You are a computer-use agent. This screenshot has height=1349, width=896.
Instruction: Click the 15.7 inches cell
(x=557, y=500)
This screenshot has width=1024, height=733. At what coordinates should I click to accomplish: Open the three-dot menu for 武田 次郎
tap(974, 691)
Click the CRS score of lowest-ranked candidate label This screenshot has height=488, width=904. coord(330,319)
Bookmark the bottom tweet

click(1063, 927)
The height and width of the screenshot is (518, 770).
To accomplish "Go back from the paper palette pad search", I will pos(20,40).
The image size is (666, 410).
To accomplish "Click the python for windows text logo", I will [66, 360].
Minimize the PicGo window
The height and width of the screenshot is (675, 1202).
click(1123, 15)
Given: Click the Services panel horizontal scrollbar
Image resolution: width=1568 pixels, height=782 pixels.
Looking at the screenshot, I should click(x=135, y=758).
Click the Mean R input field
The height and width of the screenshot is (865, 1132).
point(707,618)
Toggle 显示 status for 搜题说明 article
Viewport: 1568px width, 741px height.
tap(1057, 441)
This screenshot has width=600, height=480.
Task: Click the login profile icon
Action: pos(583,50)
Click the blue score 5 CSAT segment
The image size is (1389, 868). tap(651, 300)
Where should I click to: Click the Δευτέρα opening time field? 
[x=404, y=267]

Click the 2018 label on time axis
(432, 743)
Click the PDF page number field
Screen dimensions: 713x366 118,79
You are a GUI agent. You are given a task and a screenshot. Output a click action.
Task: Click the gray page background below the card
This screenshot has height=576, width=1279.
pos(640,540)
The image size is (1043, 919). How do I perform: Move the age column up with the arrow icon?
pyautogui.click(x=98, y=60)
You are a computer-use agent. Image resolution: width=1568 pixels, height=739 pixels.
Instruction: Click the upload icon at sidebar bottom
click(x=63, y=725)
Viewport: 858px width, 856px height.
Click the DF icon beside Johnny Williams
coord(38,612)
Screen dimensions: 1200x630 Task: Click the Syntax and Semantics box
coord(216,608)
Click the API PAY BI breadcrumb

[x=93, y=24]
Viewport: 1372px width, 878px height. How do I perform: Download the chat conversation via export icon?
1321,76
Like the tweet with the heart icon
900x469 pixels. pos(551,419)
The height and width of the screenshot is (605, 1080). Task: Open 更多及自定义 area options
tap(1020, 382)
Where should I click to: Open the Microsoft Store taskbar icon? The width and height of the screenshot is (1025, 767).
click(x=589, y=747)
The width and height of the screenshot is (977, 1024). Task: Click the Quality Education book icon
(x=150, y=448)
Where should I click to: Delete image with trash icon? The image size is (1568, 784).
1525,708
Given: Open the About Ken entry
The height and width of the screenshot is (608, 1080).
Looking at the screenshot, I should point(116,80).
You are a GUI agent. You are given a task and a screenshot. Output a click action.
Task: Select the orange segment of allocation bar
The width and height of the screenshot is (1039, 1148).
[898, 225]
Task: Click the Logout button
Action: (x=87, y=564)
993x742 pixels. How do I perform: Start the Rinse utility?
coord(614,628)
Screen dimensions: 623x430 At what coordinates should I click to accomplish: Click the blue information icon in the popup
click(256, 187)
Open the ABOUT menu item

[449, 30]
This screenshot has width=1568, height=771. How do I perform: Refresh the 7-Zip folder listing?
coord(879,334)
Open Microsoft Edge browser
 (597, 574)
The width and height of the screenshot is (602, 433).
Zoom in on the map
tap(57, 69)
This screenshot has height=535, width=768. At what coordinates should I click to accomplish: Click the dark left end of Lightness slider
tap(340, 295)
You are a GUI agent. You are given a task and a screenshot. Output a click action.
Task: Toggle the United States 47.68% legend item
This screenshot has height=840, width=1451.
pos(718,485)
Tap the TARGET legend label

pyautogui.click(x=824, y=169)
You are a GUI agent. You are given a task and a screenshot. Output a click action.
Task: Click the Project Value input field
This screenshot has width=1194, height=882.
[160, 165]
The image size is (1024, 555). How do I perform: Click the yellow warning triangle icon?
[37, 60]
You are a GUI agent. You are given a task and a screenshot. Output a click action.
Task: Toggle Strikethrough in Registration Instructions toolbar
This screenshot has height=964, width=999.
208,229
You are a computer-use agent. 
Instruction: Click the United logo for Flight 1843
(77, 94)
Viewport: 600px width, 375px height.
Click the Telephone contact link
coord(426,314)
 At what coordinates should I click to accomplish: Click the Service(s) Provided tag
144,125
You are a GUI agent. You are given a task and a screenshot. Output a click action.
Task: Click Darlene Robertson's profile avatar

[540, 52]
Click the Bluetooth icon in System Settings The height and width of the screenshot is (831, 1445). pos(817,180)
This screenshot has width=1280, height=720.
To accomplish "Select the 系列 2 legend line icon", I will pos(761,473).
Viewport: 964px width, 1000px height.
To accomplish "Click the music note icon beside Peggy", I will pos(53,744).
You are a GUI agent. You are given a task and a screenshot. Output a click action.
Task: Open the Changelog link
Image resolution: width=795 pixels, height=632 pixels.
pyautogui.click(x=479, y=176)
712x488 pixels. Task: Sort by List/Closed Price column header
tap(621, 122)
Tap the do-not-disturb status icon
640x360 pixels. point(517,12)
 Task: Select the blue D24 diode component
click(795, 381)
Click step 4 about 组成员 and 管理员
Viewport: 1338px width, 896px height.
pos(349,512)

========

> Task statement:
Go through the data and count each line that has the word "input", then give the total alone.

> Task solution:
2